• [Extracted records]
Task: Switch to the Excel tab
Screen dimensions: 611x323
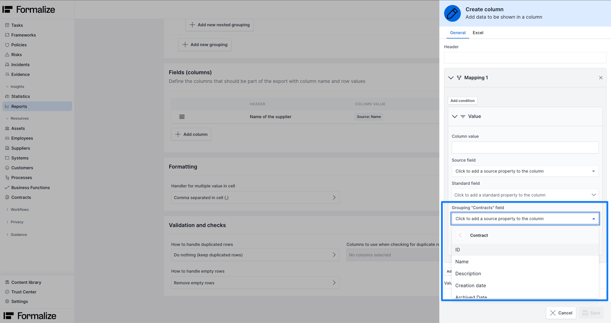Action: tap(477, 33)
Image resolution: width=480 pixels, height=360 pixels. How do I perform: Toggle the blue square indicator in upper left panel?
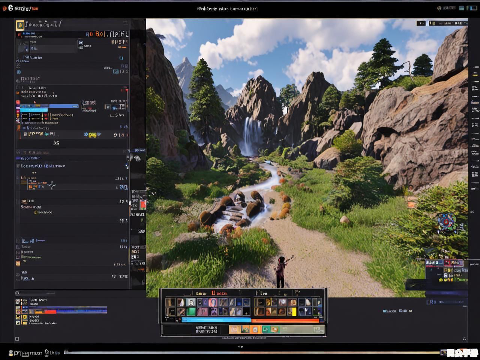click(121, 58)
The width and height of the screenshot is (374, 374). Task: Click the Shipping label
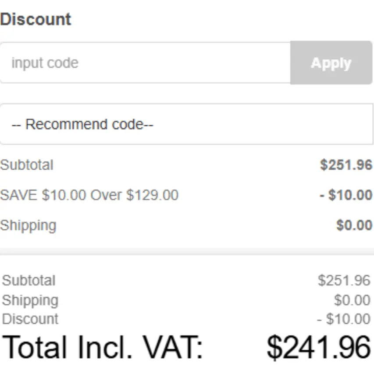[x=28, y=225]
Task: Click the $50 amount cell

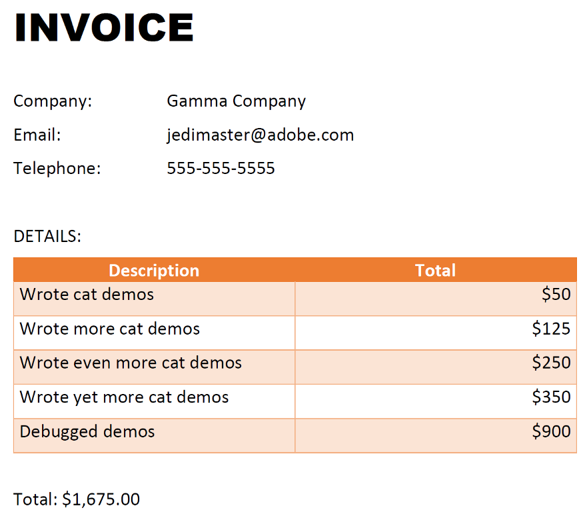Action: pyautogui.click(x=556, y=295)
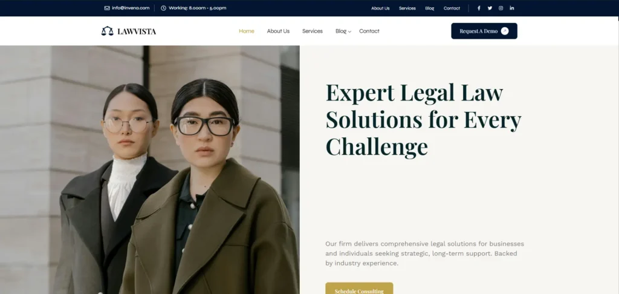Open Contact in main navigation
The image size is (619, 294).
369,31
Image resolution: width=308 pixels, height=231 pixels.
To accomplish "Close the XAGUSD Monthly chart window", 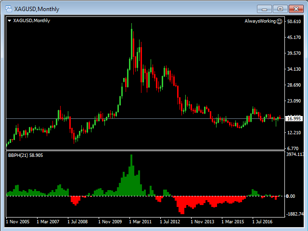I will tap(295, 8).
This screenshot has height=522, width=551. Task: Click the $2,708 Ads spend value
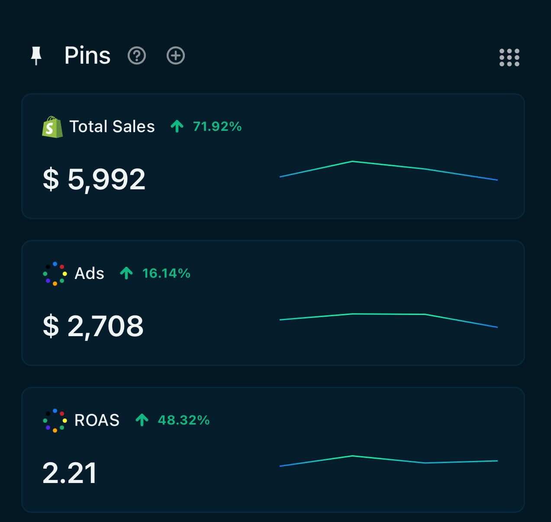tap(93, 327)
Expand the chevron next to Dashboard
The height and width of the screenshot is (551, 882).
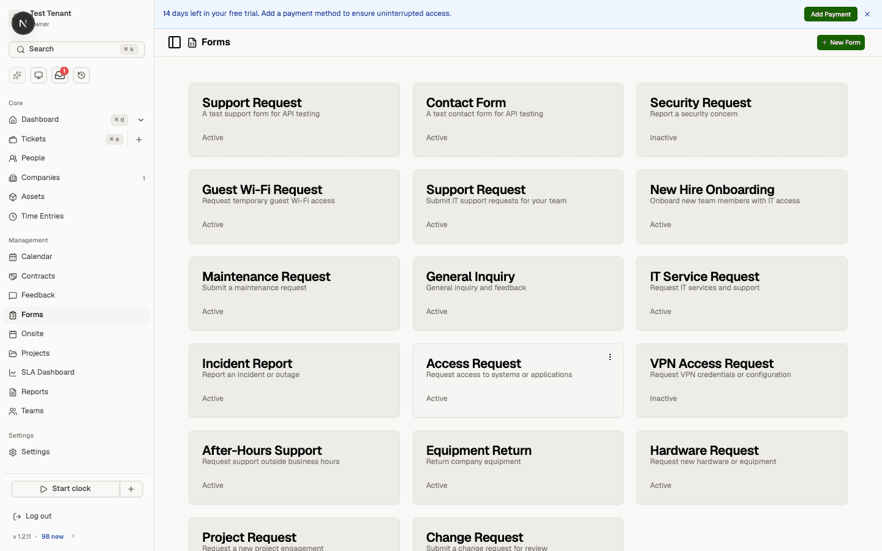(141, 119)
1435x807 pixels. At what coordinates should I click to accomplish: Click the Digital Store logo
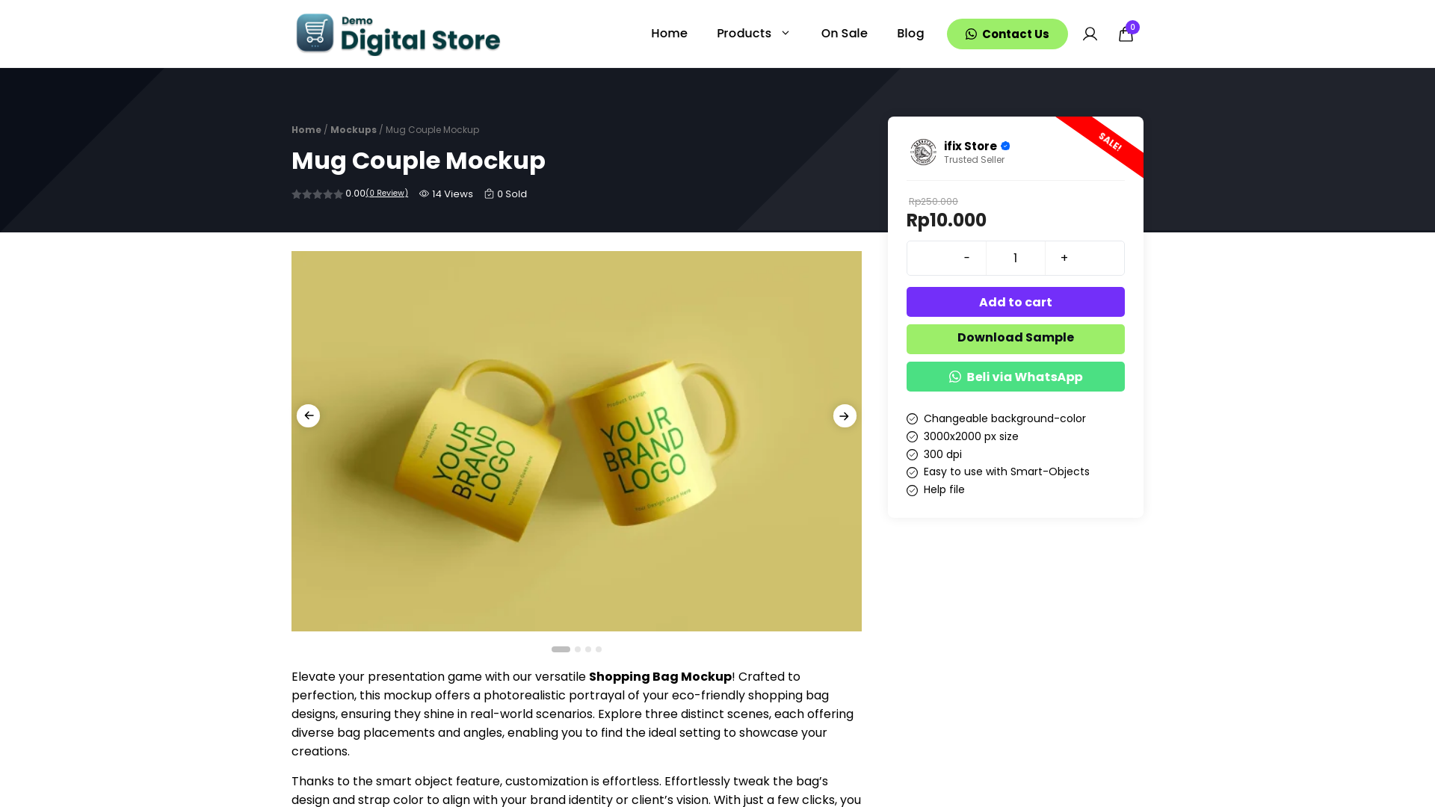(398, 34)
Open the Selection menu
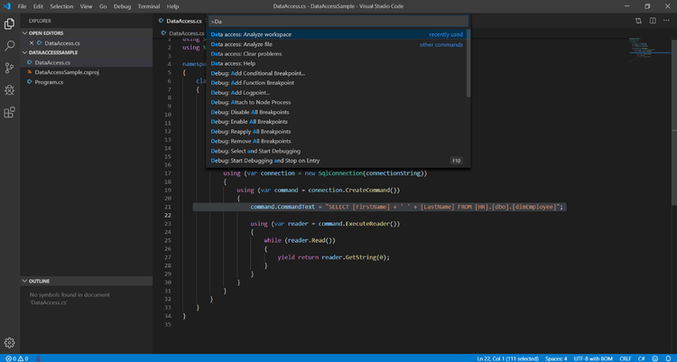Image resolution: width=677 pixels, height=362 pixels. [62, 6]
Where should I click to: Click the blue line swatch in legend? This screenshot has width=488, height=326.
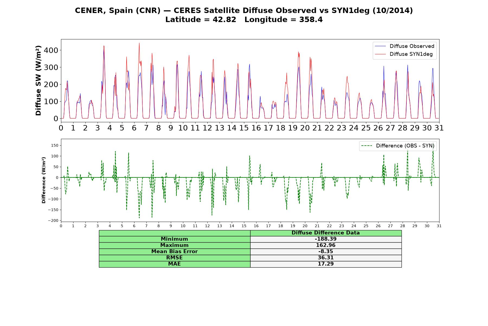[380, 46]

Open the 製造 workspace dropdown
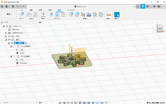click(x=9, y=14)
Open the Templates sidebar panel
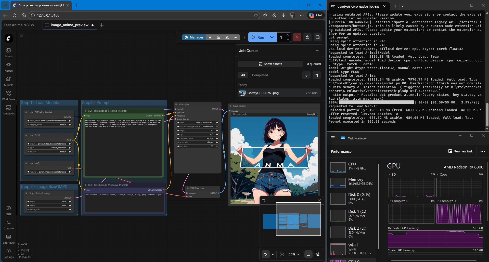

• [Work to complete]
Without the pictures, set down the lines above from the line with "The width and" up to and including the line with "Image resolution: width=308" exactly as they stand.

• [Exercise response]
The width and height of the screenshot is (374, 374). Task: Click the Shipping label
[x=28, y=225]
Task: Click the $50 amount cell

Action: pyautogui.click(x=556, y=295)
Open Contact in main navigation
The image size is (619, 294).
369,31
Image resolution: width=308 pixels, height=231 pixels.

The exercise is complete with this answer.